Ao comentar sobre a má distribuição de filmes nacionais nos cinemas brasileiros, Lázaro afirma ter observado filmes nacionais de grande bilheteria ser substituídos subitamente nas salas de cinema, questionando se o problema é realmente a falta de demanda ou se é a priorização das grandes produções internacionais: “Nada contra os filmes hollywoodianos, mas se a gente tem um público que quer assistir e a gente pode fortalecer a indústria nacional, eu não entendo por que a gente permita que isso aconteça, isso é uma das coisas que precisamos discutir seriamente”, comenta.
Em seu perfil no Twitter, Taís Araújo, protagonista de Medida Provisória, comentou sobre a distribuição do filme nos cinemas brasileiros:
“É muito importante que os donos das salas de cinema saibam que existe sim público para cinema nacional, do contrário é capaz do filme passar em poucas salas”, afirmou a atriz.
Crescimento do interesse do público em obras cinematográficas nacionais
Observando a comoção gerada pelo filme nas redes sociais e a lotação das salas disponíveis, fica claro o interesse do público pela produção, mas devido a má distribuição do filme, muitas pessoas não poderão viver a experiência de Medida Provisória nos telões.
A diretora e roteirista de 22 anos, Ana do Carmo, que teve seu curta-metragem Frutos da Lua selecionado para o Festival de Cannes em 2018, contou sua opinião sobre a razão do sucesso dos filmes hollywoodianos no Brasil e afirmou que o público brasileiro está cada vez mais interessado em filmes nacionais.
Ana acredita que o sucesso das produções norte-americanas se deve ao fato de o público enxergar aquele universo como algo que deve ser alcançado, fruto da idealização do estilo de vida estadunidense:
“Essa necessidade que temos de consumir cinema hollywoodiano na verdade é uma extensão da nossa criação, de se espelhar em algo que não é nosso. Esse desejo de querer ter uma experiência humana universal faz com que mantenhamos essa relação com esse espelho, mas que nunca conseguimos nos identificar com ele”.

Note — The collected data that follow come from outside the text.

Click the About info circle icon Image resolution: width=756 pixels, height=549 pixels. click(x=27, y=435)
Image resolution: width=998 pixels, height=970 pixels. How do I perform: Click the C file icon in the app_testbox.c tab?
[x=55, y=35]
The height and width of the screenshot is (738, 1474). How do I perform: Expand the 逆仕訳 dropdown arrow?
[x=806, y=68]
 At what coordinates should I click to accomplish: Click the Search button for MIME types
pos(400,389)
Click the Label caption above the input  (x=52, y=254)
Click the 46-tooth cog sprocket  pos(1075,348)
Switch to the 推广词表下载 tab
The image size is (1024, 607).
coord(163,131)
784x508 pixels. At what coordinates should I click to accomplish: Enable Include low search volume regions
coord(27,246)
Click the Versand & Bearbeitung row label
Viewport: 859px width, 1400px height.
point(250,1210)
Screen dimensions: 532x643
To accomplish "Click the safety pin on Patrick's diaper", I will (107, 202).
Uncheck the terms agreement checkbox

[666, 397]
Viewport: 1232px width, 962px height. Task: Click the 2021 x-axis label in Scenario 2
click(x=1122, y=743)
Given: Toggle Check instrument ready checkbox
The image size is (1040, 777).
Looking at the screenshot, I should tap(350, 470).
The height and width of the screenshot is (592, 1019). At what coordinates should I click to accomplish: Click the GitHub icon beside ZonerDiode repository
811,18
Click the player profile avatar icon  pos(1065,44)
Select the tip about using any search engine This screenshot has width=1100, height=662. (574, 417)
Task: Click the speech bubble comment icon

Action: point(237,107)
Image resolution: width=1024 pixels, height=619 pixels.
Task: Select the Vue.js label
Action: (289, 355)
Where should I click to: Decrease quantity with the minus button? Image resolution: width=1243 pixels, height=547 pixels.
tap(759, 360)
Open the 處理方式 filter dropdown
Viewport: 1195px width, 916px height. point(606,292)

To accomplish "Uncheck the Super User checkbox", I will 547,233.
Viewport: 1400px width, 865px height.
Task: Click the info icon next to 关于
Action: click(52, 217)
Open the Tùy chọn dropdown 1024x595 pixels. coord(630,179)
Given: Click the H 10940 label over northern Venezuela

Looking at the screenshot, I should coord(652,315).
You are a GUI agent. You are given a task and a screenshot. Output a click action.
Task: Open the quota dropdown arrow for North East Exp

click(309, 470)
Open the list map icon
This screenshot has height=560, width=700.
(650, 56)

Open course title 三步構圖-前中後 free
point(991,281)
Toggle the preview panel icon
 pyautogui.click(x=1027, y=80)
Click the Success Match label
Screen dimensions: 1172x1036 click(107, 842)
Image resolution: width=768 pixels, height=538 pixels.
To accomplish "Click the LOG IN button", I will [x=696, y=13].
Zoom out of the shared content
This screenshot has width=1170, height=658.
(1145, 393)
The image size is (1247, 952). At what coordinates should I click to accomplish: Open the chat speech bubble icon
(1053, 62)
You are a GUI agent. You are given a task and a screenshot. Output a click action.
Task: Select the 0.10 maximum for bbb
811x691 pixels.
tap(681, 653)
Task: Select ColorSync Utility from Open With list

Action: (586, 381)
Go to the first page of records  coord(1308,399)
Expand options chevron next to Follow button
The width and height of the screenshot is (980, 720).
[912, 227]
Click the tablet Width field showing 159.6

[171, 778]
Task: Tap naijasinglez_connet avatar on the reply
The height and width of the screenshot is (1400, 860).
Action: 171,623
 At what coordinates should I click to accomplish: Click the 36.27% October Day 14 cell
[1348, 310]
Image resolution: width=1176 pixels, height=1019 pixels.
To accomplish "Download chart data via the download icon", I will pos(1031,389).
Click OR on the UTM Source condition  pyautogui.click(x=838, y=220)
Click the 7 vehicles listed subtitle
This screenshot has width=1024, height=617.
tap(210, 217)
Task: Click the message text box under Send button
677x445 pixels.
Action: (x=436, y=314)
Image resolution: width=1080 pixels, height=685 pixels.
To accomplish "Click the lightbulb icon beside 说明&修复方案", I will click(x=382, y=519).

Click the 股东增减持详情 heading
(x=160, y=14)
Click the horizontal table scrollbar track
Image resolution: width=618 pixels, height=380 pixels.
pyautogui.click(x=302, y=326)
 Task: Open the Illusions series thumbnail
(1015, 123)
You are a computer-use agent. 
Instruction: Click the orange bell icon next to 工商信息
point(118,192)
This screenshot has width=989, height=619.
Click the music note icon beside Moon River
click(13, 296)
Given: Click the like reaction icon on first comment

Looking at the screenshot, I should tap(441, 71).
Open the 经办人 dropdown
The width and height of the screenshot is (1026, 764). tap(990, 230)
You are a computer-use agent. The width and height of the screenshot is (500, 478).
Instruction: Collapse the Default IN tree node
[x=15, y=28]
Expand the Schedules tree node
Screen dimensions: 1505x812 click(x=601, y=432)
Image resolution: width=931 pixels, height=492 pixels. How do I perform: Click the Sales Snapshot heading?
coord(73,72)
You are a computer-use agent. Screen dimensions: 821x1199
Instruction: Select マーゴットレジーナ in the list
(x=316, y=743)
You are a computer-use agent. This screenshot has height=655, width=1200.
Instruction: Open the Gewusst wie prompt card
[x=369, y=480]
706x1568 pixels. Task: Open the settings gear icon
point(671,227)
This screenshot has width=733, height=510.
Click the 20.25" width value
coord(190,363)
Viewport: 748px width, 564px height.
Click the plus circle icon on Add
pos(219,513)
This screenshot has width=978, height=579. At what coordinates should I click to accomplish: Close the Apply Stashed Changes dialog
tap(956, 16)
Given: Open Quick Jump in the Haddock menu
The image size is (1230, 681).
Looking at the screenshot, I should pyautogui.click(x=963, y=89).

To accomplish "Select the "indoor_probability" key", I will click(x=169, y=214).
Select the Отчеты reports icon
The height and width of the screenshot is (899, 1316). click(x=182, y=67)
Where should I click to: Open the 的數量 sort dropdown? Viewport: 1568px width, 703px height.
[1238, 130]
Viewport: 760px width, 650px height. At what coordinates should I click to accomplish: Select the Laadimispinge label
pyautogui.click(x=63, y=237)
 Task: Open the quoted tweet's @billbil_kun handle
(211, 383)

Ana do Carmo também observa que, mesmo com toda a demanda das produções internacionais, o público brasileiro está aprimorando seu olhar crítico, e está cada vez mais interessado em produções nacionais, na busca por identificação e pertencimento: “Mesmo ainda sendo um cinema que tem muito mais gente pra se consumir, quando pensando nos processos históricos, a gente está num novo processo de tentar consumir cada vez menos o cinema hollywoodiano, para conseguirmos pensar em novas possibilidades narrativas e superar a autonegação da nossa própria história”.
“Quando a gente começa a ver diferentes cinemas, a gente se coloca no diálogo e conhece novas histórias”, completou a cineasta.
Sucessos como Medida Provisória, Marighella e o premiado Bacurau mostram que existe demanda no cinema brasileiro para produções que não sejam apenas de comédia, e que com investimento e boa distribuição, esses filmes podem alcançar proporções inimagináveis.
Medida Provisória é o filme nacional mais aclamado de 2022, com 92% de aprovação no Rotten Tomatoes e ainda está em cartaz em alguns cinemas de Salvador.